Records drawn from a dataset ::
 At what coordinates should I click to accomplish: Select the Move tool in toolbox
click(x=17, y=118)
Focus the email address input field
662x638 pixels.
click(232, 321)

PROBLEM DETAILS ::
Copy the records above, keeping every word the same.

FINISHED TASK ::
 At what coordinates should I click to accomplish: Select the Move tool in toolbox
click(x=17, y=118)
Focus the email address input field
662x638 pixels.
click(232, 321)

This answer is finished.